▶ Task to carry out
Go to the line holding "Open the Next dropdown for Q3's Good! answer" in the entries below and write out exactly every line down to and including the line holding "Screen dimensions: 1135x710".

▶ Record extracts

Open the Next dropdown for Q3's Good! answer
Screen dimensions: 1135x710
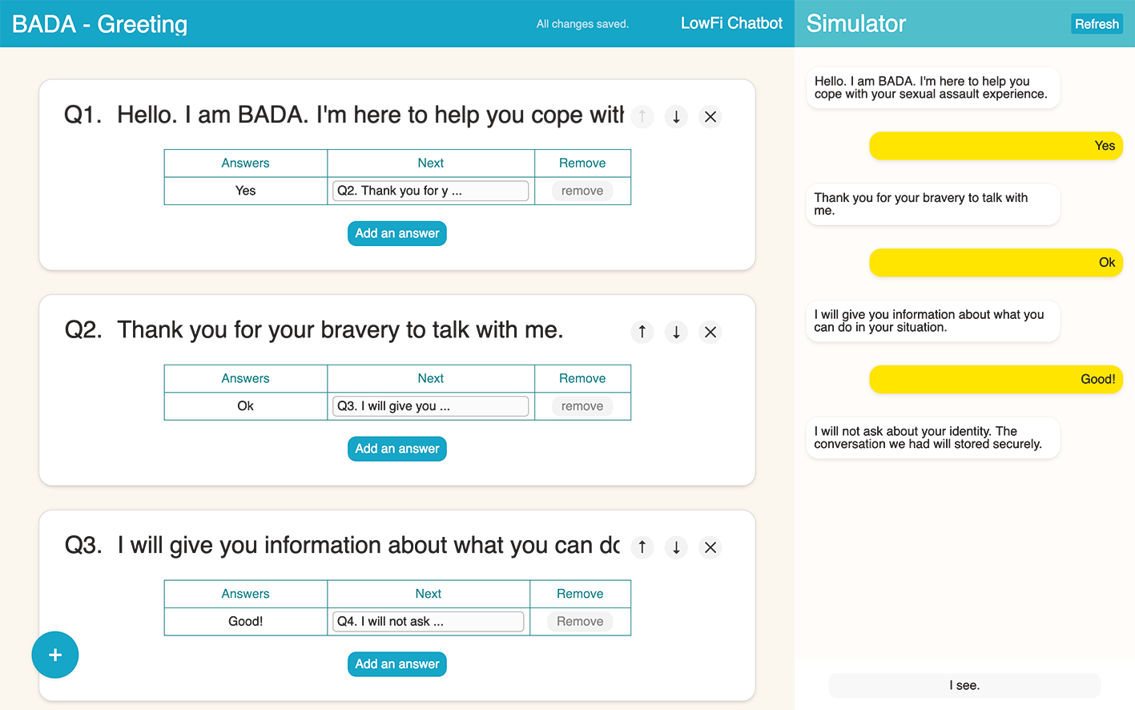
...
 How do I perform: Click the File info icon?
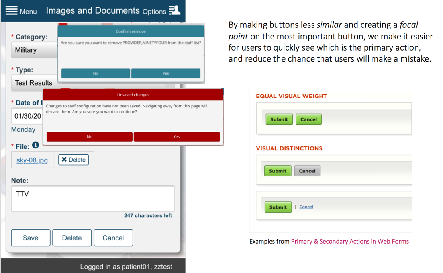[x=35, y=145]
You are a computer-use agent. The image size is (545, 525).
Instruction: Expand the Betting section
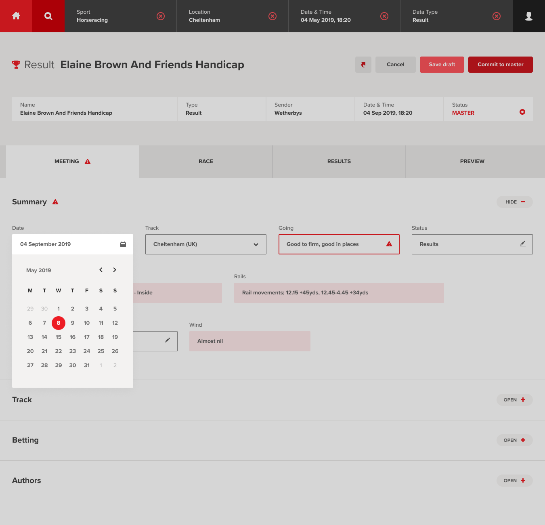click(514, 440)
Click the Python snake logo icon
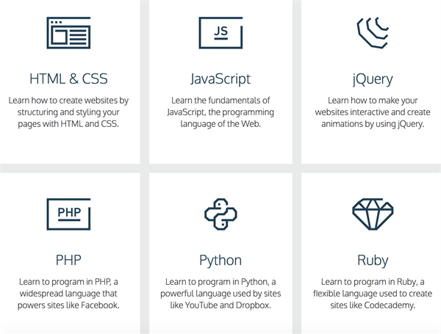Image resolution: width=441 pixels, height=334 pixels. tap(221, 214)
...
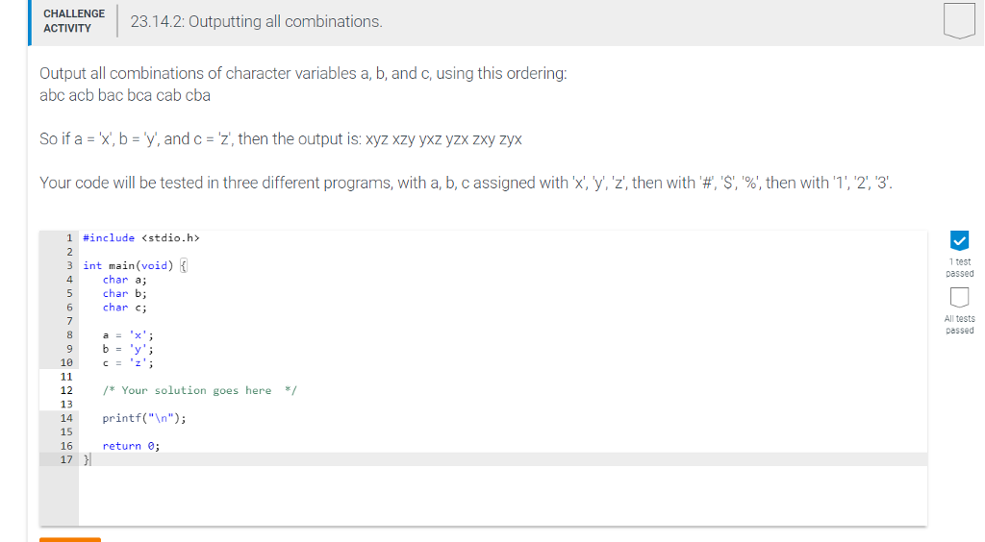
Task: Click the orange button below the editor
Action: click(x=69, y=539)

▶ Result of the exercise
Open the Next dropdown for Q3's Good! answer
Screen dimensions: 1135x710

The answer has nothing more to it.